Step 2: Design the Research Group
Create a Ditto research group matching your target user:
```json { "name": "Problem Hypothesis Validation - Auto Service Shop Owners", "group_size": 10, "filters": { "country": "USA", "age_min": 30, "age_max": 55, "employment": "self_employed" } } ```
Key principle: Start broad. You're testing whether the problem exists, not who has it most acutely (that comes later in User Segmentation).
Step 3: Draft Non-Leading Questions
The goal is to discover whether your hypothesis is correct, not to confirm what you already believe. Avoid describing any solution. Let participants tell YOU what they want.

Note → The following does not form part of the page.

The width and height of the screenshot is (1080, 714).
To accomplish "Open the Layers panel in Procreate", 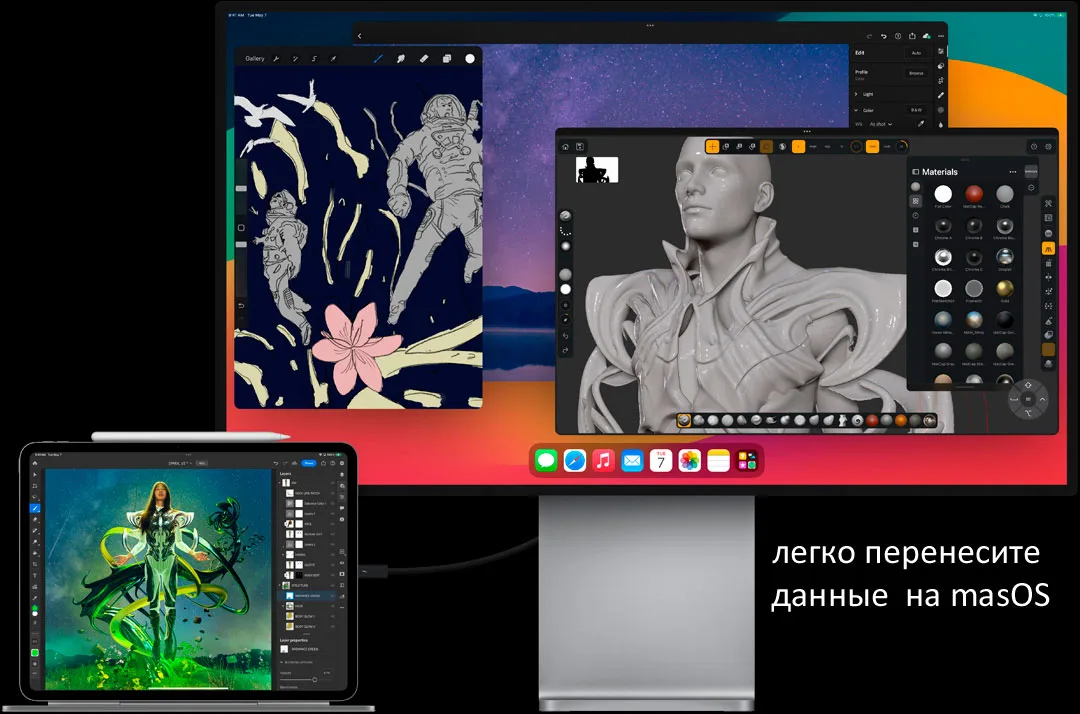I will [447, 57].
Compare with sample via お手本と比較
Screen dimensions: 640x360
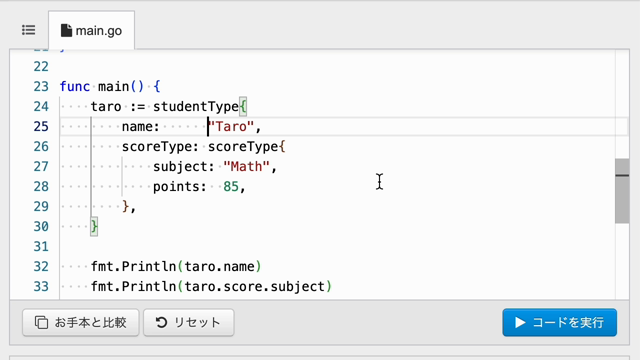tap(81, 322)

Here's the 7-question framework for problem validation:
# | Purpose | Question |
|---|---|---|
1 | Establish context | "Walk me through a typical day when you need to [do task related to problem area]. What does that process look like?" |
2 | Surface problems | "What's the most frustrating part of [task/area]? Tell me about a time when it was particularly painful." |
3 | Quantify impact | "How much time per week do you spend dealing with [problem area]? What's the cost of that to you personally or professionally?" |
4 | Validate problem exists | "On a scale of 1-10, how big of a problem is [problem] for you? Why that number?" |
5 | Explore alternatives | "What do you currently do to deal with [problem]? What works? What doesn't?" |
6 | Test importance | "If you could fix ONE thing about [area], what would it be and why?" |
7 | Check active seeking | "Have you ever looked for solutions to [problem]? What happened?" |
Step 4: Run the Study
Using Claude Code, execute the study:
``` Create a Ditto study to validate whether auto service shop owners have a significant problem with parts sourcing. Use the 7-question problem validation framework. Target 10 US-based self-employed adults aged 30-55. ```
Claude Code will:
Create the research group with appropriate filters
Create the study with your questions
Submit questions to the panel
Poll for completion (typically 5-15 minutes)
Extract and summarise responses
Step 5: Analyse Results
When the study completes, look for:
Problem Existence Do participants actually experience this pain? How do they describe it? What language do they use?
Problem Severity Is this a minor annoyance or a significant issue? Look for emotional intensity, quantified costs, and frequency mentions.
Current Workarounds What are they doing today? Workarounds indicate real need - people don't create hacks for problems they don't care about.
Active Seeking Have they looked for solutions? If yes, you have an engaged market. If no, you may need to question whether the problem is severe enough.
Step 6: Make a Go/No-Go Decision
Based on results, decide:
Strong signal - Problem exists, is severe, and people are actively seeking solutions. Proceed to Discovery Research (Stage 2).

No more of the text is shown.